(5-4-18) Not a May passes when I don’t recall the deaths of Fairfax County Police Officers Vicky O. Armel and Michael Garbarino who were ambushed by a mentally troubled young man armed with an AK-47 during an attack May 8th, 2006 at a police station near my home. They were reportedly the first Fairfax Police officers killed in the department’s history. After their deaths, I wrote a tribute to Detective Armel published in The Washington Post because of how kind she had been to my son, Kevin, when he first was arrested.
This was long before Crisis Intervention Team training became a priority in Fairfax, yet she had a big heart and was a devoted Christian who became a police officer to serve and protect, but also to help those in need. A taped message that she had made was played at her funeral during which she spoke about her decision to dedicate her life to Jesus Christ. She was a wife and mother of two. Her killer had fled from a mental facility. Officer Garbarino had been a police officer 23 years and also was survived by his spouse and two children. His widow, Suzanne, later lashed out at the father of the 18 year-old shooter who was convicted of two federal gun charges and heavily criticized for allowing his disturbed son access to a military style weapon.
What strikes me about my original tribute in the Post is how the figures that I cited have not decreased but increased from 700,000 persons with mental illnesses being arrested each year to 2.2 million being booked into jail today.
But the legacy that Detective Armel left behind is what I will always remember most. She treated my son with kindness setting an example for other Fairfax Officers to follow today through CIT training. The irony and horror that she was later murdered by someone with mental illness can not be forgotten. Along with Officer Garbarino, she will be remembered.
In a time when police officers often are criticized for their handling of individuals who are mentally ill, it is important to remember the Vicky Armels in law enforcement.
Thank You, Detective Vicky Armel Took Up for My Son When the System Wouldn’t
Fairfax County Police Detective Vicky O. Armel, who was murdered Monday during a shooting rampage by a troubled teenager, had helped people with severe mental illnesses. I know because she helped my son.
Four years ago, I rushed my college-age son to a Fairfax Hospital emergency room only to be turned away. Although Kevin was delusional and had been hospitalized twice before for treatment of bipolar disorder, a doctor said he was not sick enough — yet.
Kevin thought pills were poison, and Virginia’s restrictive commitment statutes prohibit doctors from treating a person with a mental illness against his will unless he poses an “imminent danger” to himself or others. I was told to bring my son back after he hurt himself or me.
Forty-eight hours later, Kevin broke into a stranger’s house to take a bubble bath. The homeowners, who were away for the weekend, pressed charges, and Detective Armel was assigned to the case. Because I had been rebuffed at the hospital, I was outraged that my son was now being punished for a crime that easily could have been prevented. Detective Armel sympathized. She personally took my son through booking and arranged for Kevin to be released without being held in jail.

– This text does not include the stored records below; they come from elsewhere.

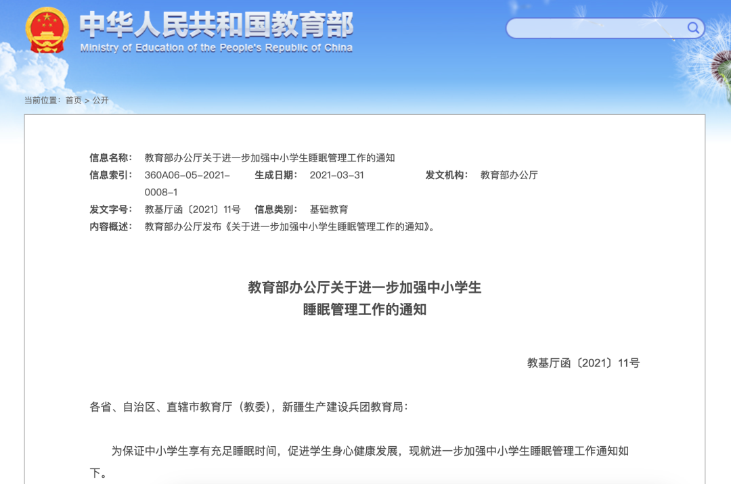Click the Chinese site title 中华人民共和国教育部
731x484 pixels.
pos(217,25)
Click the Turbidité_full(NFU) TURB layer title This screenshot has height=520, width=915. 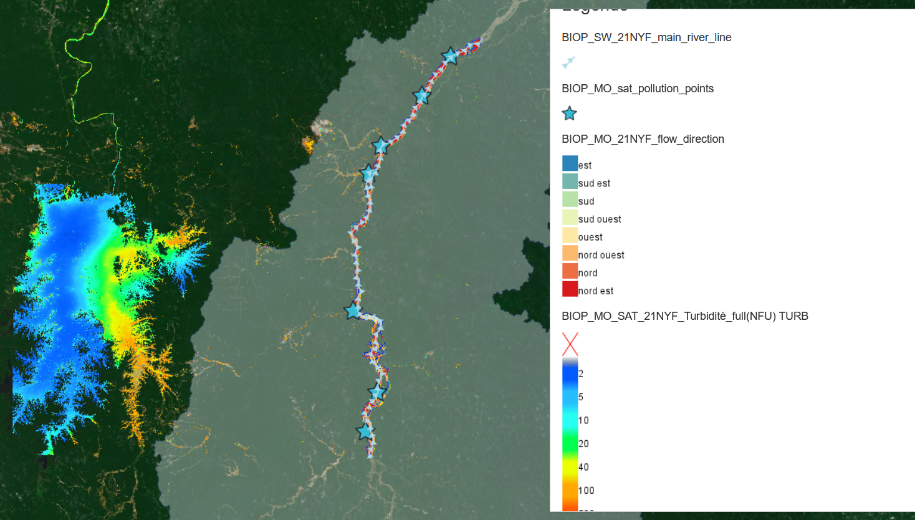pos(684,316)
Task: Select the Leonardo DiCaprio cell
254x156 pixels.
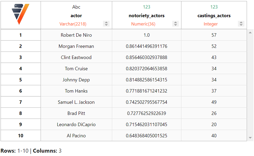Action: 76,124
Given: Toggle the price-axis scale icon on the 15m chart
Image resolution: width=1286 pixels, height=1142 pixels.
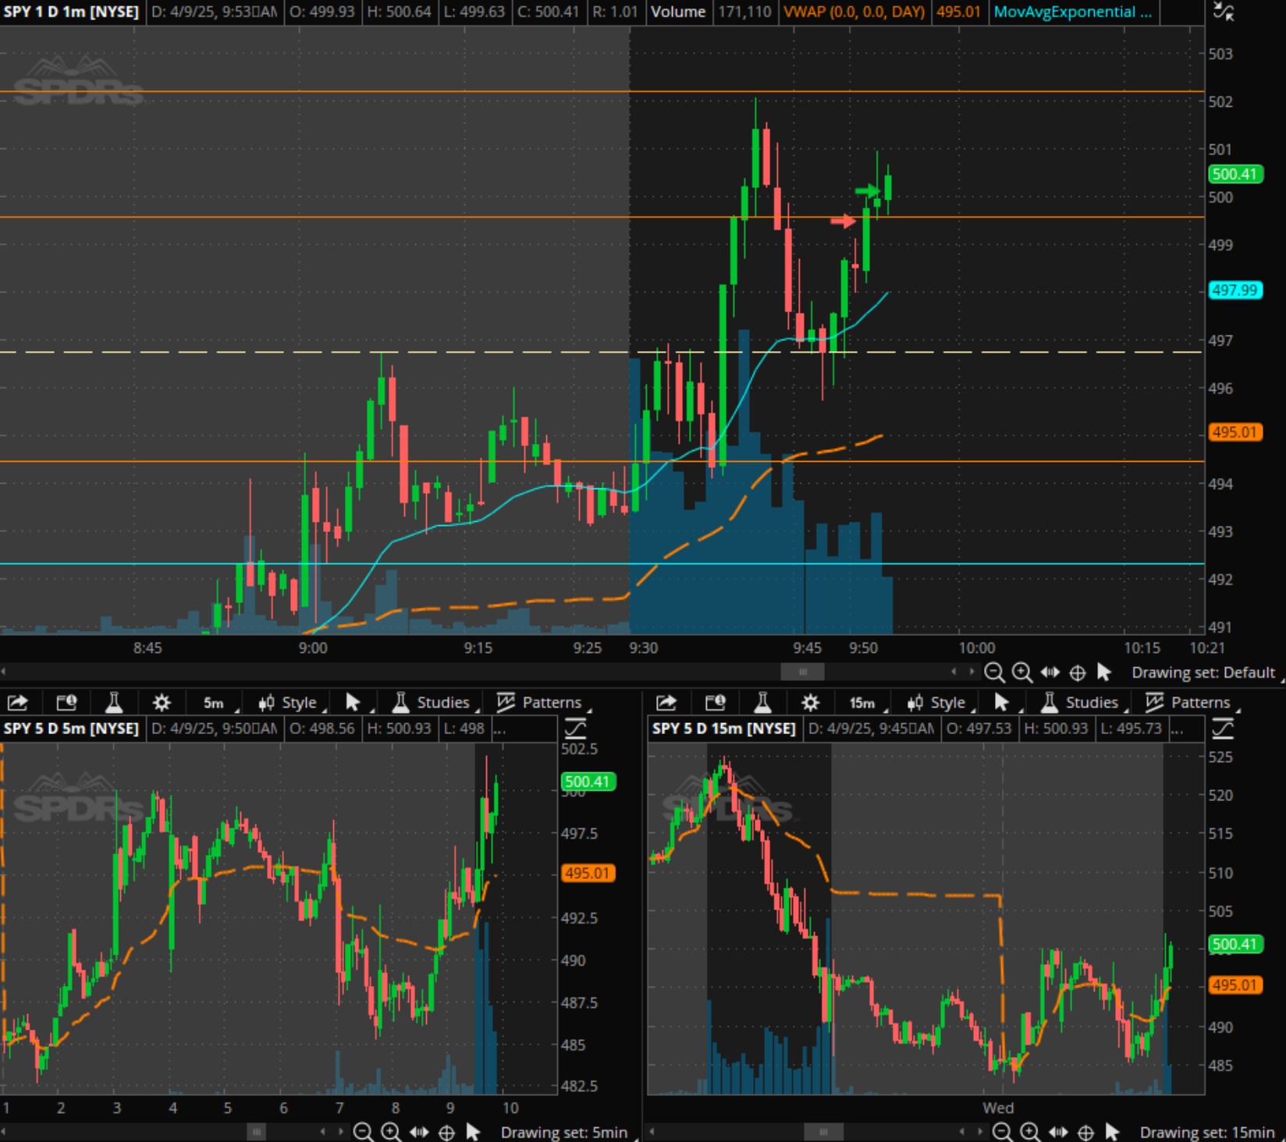Looking at the screenshot, I should click(x=1223, y=729).

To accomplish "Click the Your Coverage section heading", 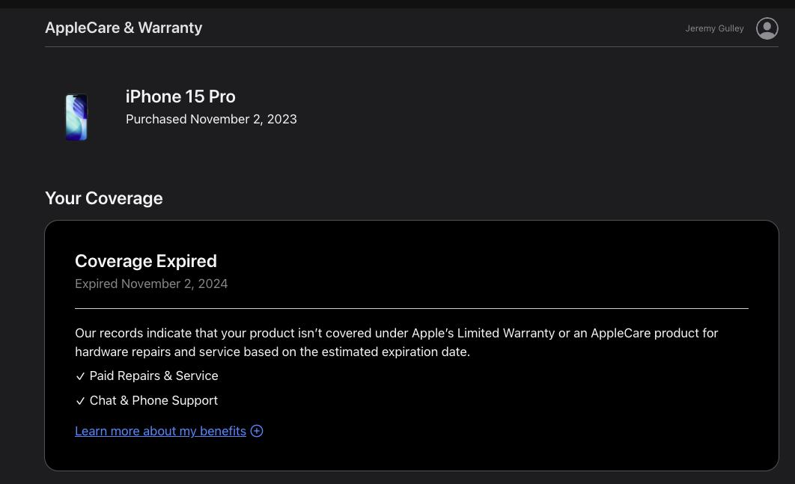I will tap(103, 198).
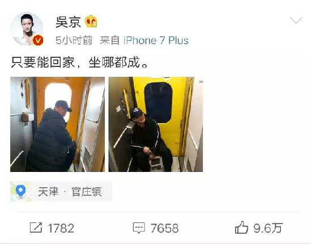
Task: Open the post options chevron menu
Action: [x=296, y=20]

Later, when his case came before a judge, the owners of the house that he had vandalized objected to a plea bargain that our attorney had negotiated with prosecutors. The state had been willing to let Kevin plead guilty to two misdemeanors as long as he remained in treatment. But the victims wanted him to plead guilty to at least one felony, which would have marked him for life. Once again, Detective Armel came to our aid. She persuaded the homeowners to give us time to come up with an alternative sentence.
This is why jails and prisons have become our new asylums.The federal Bureau of Justice Statistics has found that 300,000 inmates in jails and prisons take medications for severe mental illnesses such as bipolar disorder and schizophrenia. An additional 500,000 are on probation. Some 700,000 pass through the criminal court system each year. The largest mental facility in America is not a hospital; it is the Los Angeles County jail.
Data from the nonprofit Treatment Advocacy Center confirm this week’s grisly headline. People with mental illnesses kill law enforcement officers at a rate 5.5 times greater than the rest of the population. People with severe disorders are also killed by police in justifiable homicides at a rate nearly four times higher than others.Like the heart, brains can become sick. Eighty percent of mental illnesses can be successfully treated. There was no family history, no inkling of what was ahead in my son’s case. He did nothing to become mentally ill. Detective Armel and I discussed this.When I heard a female detective had been murdered Monday, I thought about my friend. We’d kept in touch. News reports the next morning confirmed my fear.A good police officer, loving wife and mother of two children is dead. Her murder was preventable. Her killer should have gotten treatment.
Their deaths should serve as a wake-up call.How many more police officers will be murdered; how many young men and women with untreated mental disorders must die, before we reform a disgraceful mental health system that fails to treat the sick and protect the innocent?